> **What is expected**: Would you transcribe exactly the lines from the beginning of the records below through the line with "#ایران (993, 2011)", both included, omitting the pictures?

> **Supplied records**:
######

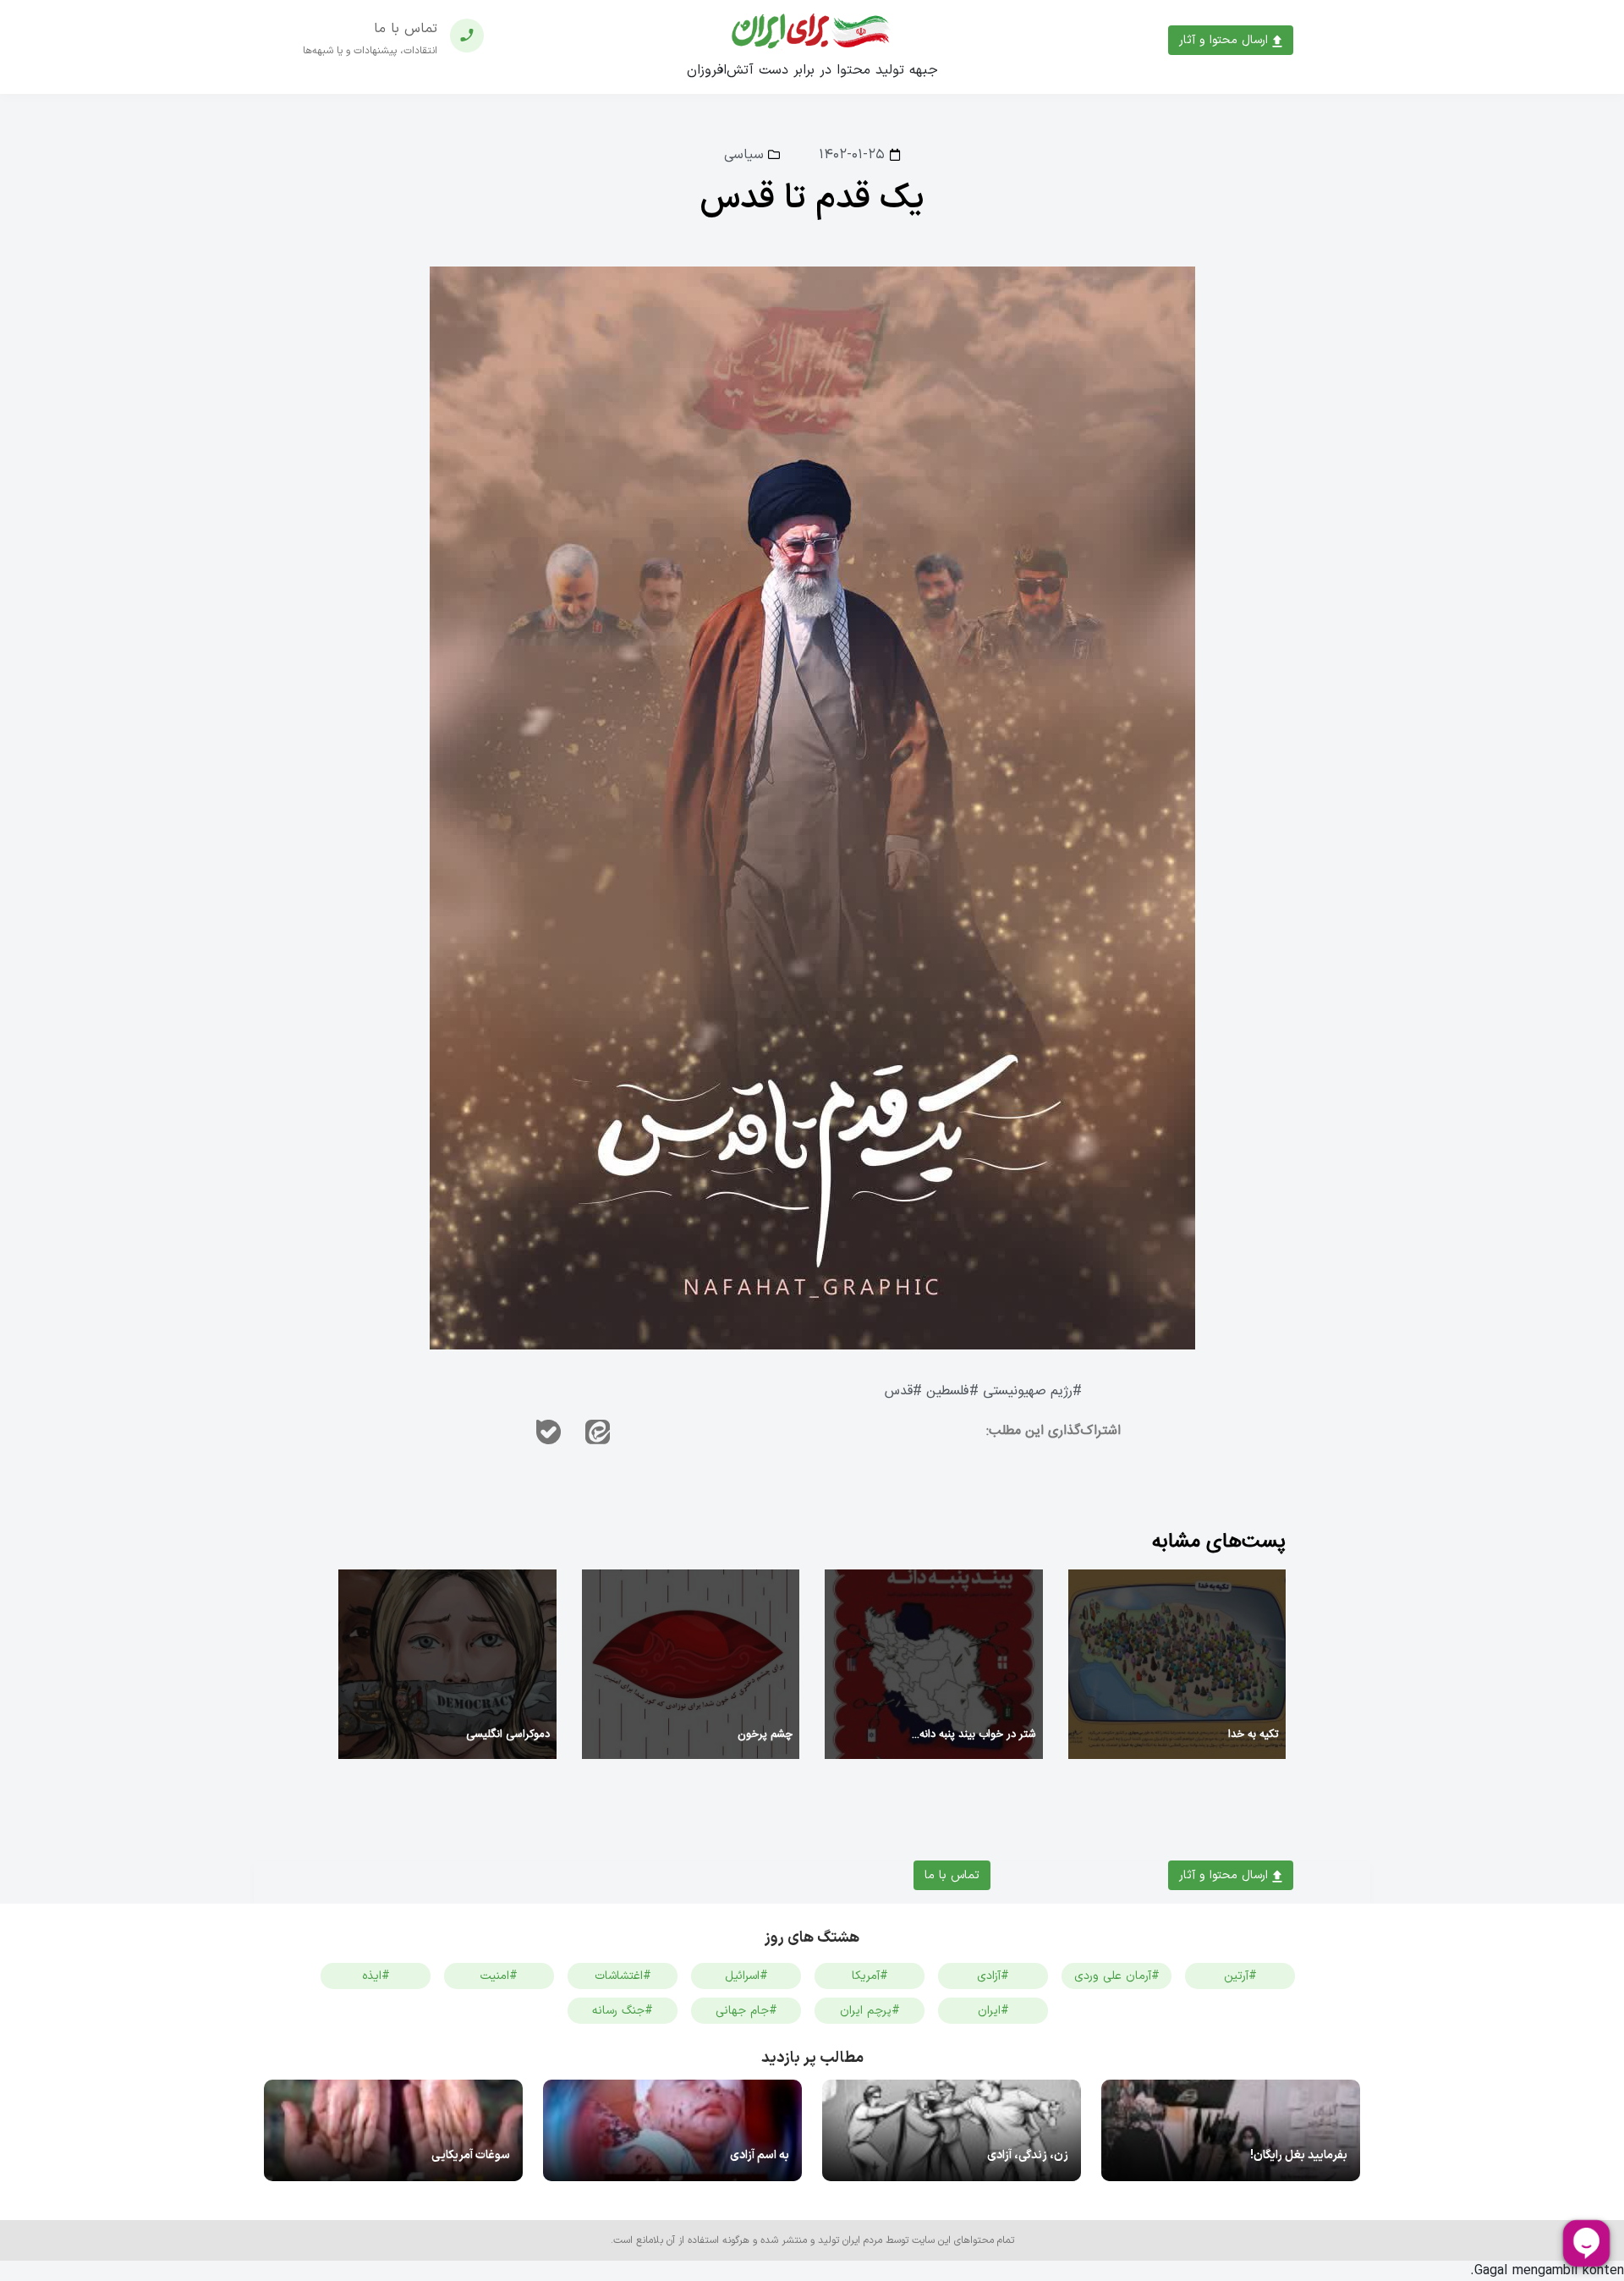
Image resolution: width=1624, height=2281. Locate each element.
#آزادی (993, 1976)
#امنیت (499, 1976)
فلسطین (947, 1391)
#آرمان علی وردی (1117, 1976)
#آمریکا (870, 1976)
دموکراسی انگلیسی (508, 1734)
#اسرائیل (746, 1976)
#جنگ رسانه (622, 2011)
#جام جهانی (746, 2011)
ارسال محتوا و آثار (1225, 40)
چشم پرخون (765, 1734)
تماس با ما (951, 1875)
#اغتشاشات (623, 1976)
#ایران (993, 2011)
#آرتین (1240, 1976)
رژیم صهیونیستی (1028, 1391)
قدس (899, 1391)
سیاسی (744, 155)
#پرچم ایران (870, 2011)
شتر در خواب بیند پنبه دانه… (974, 1734)
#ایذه (376, 1976)
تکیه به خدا (1253, 1734)
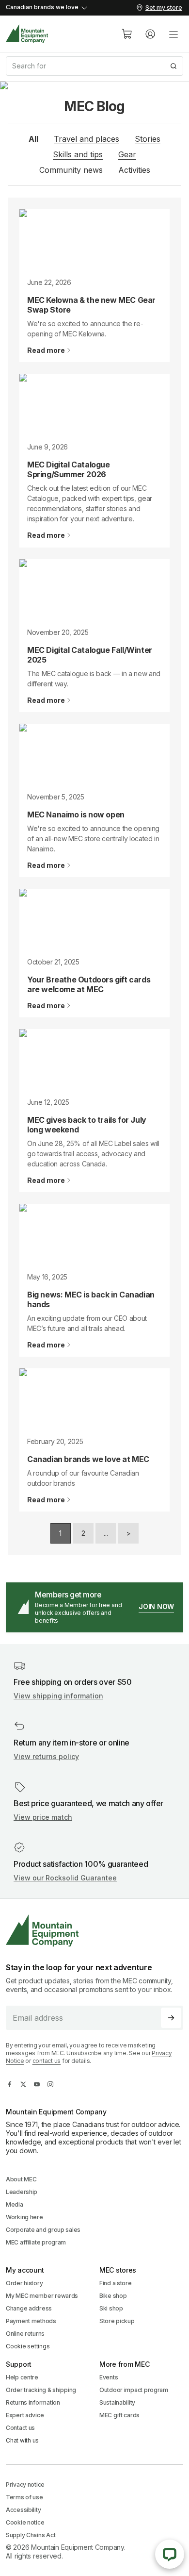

######

> **Result below**:
Image resolution: width=1624, height=2281. Locate each element.
#آزادی (993, 1976)
#امنیت (499, 1976)
فلسطین (947, 1391)
#آرمان علی وردی (1117, 1976)
#آمریکا (870, 1976)
دموکراسی انگلیسی (508, 1734)
#اسرائیل (746, 1976)
#جنگ رسانه (622, 2011)
#جام جهانی (746, 2011)
ارسال محتوا و آثار (1225, 40)
چشم پرخون (765, 1734)
تماس با ما (951, 1875)
#اغتشاشات (623, 1976)
#ایران (993, 2011)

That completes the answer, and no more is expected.